AIM OF THE EXERCISE — Quote the data below word for word, starting at the line that contains "Task: Uncheck the Skinny Love song checkbox" and ending at the line that contains "click(x=869, y=186)".

(Pointing records for text and elements)
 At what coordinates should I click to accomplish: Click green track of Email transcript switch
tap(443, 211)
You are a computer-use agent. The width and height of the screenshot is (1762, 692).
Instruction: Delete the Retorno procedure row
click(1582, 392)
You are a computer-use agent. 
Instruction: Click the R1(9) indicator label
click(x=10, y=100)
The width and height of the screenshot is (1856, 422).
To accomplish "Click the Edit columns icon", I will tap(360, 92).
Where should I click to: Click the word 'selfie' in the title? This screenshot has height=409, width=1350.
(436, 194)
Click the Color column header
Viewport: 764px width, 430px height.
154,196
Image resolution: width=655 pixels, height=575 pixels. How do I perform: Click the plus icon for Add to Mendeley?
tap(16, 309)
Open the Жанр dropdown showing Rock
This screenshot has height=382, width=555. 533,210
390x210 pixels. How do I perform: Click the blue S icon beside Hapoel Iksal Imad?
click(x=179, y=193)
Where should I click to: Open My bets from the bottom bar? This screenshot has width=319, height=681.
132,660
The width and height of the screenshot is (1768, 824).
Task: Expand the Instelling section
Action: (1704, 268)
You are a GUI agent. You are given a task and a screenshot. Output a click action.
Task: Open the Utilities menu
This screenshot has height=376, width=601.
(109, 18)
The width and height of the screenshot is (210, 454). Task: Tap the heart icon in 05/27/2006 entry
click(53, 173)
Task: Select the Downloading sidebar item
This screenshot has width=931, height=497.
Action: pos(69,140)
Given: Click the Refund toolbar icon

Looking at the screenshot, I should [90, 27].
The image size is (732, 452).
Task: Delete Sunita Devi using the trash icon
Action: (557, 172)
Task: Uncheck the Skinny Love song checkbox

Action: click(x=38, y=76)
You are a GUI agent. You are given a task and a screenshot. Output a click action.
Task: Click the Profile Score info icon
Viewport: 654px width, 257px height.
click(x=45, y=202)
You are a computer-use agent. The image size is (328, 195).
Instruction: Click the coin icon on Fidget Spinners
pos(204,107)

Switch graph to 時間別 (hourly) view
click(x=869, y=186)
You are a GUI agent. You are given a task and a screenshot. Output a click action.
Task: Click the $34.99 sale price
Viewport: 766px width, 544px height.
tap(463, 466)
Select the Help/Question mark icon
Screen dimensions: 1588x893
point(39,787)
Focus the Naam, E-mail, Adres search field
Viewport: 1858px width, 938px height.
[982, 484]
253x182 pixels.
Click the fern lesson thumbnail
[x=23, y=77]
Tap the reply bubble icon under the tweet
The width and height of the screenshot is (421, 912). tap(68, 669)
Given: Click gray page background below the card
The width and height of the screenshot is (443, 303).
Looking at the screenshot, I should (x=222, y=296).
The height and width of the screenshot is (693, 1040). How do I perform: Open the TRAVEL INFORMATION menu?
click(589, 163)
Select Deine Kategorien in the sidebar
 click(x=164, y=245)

REPLY —
Task: Uncheck the Skinny Love song checkbox

Action: click(x=38, y=76)
You are a GUI agent. You are given a task and a screenshot. Output a click action.
Task: Click the Profile Score info icon
Viewport: 654px width, 257px height.
click(x=45, y=202)
You are a computer-use agent. The image size is (328, 195).
Instruction: Click the coin icon on Fidget Spinners
pos(204,107)

Switch graph to 時間別 (hourly) view
click(x=869, y=186)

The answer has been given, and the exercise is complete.